(Data extract)

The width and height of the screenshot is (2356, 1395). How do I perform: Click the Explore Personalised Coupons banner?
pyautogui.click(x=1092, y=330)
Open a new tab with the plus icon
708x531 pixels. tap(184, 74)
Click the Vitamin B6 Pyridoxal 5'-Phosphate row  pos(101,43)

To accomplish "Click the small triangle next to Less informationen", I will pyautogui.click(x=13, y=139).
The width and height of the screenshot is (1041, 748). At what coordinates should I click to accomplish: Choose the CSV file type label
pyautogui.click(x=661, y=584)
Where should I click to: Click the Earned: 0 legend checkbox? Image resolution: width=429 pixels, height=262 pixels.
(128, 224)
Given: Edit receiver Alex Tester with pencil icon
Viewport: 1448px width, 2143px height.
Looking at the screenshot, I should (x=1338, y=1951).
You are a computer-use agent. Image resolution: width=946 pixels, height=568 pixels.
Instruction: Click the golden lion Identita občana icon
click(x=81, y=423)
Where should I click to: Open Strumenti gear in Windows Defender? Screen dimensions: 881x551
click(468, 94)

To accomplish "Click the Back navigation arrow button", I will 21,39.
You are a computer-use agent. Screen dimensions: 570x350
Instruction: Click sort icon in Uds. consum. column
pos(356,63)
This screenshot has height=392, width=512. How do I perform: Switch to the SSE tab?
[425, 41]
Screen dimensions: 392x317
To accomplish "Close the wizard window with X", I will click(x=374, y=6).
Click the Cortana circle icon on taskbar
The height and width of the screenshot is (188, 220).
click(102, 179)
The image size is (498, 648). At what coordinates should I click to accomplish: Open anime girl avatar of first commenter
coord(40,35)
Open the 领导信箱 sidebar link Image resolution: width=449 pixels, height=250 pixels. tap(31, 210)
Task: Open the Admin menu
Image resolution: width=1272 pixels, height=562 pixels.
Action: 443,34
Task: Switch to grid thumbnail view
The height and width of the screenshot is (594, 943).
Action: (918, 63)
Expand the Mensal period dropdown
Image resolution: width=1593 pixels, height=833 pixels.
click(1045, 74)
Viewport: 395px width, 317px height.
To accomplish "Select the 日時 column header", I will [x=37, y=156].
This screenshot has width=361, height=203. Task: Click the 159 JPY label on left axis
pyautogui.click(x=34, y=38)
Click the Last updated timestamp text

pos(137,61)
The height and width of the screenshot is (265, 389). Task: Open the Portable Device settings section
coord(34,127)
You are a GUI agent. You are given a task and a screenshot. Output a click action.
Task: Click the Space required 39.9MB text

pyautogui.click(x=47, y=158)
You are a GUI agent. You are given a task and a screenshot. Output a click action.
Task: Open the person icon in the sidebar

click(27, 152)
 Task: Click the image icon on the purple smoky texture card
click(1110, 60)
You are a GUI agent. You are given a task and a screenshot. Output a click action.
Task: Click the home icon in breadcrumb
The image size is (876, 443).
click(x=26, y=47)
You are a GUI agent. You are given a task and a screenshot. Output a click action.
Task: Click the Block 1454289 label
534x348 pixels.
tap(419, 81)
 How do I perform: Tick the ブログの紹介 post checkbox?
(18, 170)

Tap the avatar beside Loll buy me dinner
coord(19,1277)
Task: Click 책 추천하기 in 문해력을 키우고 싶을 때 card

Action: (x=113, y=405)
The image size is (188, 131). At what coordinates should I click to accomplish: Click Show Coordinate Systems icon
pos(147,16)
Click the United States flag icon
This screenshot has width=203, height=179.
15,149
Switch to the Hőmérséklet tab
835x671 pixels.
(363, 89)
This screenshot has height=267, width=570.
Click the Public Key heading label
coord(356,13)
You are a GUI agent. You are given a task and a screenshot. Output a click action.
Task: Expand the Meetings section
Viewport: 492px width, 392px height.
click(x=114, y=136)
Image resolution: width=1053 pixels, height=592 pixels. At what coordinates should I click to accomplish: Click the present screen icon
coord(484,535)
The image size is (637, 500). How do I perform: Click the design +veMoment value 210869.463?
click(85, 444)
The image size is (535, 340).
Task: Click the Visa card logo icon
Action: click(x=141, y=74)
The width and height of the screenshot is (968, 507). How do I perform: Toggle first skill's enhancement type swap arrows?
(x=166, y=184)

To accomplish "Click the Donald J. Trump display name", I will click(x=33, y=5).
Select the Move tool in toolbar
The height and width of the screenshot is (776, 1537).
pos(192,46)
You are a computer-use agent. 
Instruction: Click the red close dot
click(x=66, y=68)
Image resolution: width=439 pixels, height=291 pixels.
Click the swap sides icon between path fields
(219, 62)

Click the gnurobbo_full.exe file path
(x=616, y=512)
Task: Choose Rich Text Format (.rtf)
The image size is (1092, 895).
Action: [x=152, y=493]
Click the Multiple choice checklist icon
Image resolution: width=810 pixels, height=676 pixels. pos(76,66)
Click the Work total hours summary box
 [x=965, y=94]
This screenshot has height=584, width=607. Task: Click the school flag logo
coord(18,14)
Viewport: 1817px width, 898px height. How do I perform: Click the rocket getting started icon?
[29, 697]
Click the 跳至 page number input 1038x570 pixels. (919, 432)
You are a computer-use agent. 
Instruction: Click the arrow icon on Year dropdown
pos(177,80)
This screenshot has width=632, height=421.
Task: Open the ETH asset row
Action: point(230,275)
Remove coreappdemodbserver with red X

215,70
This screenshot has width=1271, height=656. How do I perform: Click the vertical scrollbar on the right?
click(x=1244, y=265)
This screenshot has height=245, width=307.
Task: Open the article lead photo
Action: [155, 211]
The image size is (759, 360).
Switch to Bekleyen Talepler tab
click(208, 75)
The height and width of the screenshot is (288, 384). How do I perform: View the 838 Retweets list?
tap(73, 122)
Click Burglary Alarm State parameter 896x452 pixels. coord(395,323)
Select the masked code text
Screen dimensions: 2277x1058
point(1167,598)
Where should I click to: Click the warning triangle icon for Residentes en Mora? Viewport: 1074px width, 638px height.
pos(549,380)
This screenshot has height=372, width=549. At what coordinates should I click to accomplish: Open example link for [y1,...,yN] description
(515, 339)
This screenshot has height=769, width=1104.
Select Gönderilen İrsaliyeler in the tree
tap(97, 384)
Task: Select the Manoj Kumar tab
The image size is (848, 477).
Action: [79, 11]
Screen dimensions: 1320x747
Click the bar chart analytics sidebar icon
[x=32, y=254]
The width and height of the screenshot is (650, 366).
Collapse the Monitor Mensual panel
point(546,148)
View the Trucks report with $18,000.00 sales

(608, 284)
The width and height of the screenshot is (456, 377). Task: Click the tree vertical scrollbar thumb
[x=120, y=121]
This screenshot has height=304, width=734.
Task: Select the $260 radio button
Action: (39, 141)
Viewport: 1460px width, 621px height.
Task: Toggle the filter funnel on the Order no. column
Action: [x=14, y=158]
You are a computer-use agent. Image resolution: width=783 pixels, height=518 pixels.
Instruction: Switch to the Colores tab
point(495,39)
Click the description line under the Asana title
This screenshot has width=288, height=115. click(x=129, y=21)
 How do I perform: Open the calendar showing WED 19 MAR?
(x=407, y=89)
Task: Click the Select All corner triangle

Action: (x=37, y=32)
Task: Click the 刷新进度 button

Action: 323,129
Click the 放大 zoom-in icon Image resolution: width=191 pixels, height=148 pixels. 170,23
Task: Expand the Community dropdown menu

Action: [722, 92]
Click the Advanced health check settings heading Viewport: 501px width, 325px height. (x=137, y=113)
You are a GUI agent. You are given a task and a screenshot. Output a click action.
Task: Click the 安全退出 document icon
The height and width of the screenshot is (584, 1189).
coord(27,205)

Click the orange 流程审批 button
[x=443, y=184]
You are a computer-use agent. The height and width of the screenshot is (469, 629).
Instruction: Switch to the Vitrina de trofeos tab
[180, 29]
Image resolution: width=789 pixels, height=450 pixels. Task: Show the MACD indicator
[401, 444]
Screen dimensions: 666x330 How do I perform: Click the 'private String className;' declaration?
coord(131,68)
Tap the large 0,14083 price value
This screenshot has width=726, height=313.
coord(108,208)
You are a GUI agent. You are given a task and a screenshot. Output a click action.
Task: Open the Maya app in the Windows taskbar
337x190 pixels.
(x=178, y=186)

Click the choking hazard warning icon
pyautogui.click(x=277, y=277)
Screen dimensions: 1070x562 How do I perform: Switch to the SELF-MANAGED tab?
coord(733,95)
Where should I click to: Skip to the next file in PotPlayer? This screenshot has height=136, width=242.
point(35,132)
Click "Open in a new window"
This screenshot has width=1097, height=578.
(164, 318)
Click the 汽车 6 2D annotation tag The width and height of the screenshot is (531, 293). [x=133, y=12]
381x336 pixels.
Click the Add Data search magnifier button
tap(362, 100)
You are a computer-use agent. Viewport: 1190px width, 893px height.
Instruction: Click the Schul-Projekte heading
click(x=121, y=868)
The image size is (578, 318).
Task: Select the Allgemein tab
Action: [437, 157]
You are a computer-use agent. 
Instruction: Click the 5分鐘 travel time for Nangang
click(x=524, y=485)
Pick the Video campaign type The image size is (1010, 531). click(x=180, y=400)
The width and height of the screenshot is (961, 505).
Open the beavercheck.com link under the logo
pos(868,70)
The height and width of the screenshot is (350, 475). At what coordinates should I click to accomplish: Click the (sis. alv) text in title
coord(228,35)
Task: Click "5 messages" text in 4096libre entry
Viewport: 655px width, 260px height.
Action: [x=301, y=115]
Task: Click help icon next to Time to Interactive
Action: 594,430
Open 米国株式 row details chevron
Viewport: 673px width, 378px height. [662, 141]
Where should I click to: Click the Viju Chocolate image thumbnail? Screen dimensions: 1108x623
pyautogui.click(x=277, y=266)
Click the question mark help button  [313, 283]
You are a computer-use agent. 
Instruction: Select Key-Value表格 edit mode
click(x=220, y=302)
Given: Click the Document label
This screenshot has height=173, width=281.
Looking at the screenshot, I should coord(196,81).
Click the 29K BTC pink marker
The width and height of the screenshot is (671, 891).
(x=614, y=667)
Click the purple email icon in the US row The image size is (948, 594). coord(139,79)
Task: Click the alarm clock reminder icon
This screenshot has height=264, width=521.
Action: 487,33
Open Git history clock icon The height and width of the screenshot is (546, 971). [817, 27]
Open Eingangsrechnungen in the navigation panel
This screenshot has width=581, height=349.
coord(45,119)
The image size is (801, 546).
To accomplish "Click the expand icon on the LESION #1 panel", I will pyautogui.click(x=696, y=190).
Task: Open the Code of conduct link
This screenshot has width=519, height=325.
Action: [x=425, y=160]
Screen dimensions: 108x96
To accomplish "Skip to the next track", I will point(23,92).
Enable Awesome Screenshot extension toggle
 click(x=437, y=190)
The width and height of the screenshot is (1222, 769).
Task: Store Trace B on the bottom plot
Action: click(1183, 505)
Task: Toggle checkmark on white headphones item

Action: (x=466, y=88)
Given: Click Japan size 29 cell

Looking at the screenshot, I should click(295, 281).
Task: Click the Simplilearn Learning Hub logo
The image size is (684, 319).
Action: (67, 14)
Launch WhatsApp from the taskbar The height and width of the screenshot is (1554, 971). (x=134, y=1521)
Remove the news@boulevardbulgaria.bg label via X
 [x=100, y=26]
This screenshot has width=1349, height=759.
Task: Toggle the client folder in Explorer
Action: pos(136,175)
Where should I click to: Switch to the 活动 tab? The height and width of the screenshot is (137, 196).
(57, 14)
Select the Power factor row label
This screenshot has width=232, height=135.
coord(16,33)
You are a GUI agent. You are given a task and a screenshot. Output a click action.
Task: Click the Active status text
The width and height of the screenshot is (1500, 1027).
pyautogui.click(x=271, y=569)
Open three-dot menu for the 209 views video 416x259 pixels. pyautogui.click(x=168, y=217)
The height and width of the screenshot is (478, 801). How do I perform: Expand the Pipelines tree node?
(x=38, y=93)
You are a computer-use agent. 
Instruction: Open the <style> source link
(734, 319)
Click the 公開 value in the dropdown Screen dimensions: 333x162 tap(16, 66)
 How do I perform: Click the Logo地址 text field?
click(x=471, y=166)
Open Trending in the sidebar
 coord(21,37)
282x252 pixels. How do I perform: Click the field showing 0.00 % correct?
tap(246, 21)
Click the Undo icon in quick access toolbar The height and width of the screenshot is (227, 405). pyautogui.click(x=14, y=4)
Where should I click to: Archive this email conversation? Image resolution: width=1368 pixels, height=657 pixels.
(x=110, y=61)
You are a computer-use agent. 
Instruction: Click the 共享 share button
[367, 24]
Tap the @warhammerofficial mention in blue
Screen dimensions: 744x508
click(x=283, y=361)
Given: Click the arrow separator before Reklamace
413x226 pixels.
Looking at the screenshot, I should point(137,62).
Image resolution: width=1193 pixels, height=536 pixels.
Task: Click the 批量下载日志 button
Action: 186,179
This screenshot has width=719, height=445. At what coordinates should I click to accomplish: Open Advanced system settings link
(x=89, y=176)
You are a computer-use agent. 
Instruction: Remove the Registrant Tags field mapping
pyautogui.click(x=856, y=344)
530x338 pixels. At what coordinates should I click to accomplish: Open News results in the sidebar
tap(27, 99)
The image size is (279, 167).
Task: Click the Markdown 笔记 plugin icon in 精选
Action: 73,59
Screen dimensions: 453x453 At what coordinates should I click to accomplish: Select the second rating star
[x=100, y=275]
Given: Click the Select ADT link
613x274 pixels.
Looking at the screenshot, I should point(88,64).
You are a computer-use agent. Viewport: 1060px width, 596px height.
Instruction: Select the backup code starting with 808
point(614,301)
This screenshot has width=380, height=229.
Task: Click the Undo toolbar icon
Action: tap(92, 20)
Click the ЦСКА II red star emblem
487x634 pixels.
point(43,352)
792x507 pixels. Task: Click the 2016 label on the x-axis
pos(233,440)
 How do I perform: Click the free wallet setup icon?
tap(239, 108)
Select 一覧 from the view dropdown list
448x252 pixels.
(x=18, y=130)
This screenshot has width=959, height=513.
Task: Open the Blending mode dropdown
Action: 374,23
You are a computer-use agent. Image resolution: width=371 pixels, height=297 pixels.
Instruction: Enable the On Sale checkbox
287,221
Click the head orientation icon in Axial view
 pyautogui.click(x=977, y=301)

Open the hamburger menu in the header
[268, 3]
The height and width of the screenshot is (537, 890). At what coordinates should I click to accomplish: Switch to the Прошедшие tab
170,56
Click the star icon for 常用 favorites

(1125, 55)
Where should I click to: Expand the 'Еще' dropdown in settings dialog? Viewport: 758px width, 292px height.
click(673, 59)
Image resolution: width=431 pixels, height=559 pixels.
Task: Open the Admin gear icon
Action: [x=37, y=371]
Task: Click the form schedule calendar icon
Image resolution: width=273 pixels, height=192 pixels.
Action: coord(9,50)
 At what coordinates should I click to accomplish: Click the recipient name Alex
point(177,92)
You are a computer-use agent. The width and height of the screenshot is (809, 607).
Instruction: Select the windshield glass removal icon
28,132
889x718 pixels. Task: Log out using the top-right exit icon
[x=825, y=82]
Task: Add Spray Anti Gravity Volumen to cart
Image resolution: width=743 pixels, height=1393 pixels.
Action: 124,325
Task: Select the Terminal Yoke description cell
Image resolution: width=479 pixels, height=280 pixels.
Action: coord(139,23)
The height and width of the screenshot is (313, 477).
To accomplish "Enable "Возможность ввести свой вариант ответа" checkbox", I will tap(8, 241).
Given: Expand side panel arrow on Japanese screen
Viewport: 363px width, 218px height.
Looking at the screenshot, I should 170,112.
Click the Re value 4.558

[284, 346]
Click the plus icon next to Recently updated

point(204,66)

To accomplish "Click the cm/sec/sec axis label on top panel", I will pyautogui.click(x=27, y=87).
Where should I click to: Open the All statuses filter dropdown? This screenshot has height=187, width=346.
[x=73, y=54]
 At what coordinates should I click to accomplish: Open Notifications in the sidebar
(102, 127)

(End Data extract)

What is being asked = In the lines above, spot each one that contains the word "taskbar" and copy it.

Expected output =
Click the Cortana circle icon on taskbar
Task: Open the Maya app in the Windows taskbar
Launch WhatsApp from the taskbar The height and width of the screenshot is (1554, 971). (x=134, y=1521)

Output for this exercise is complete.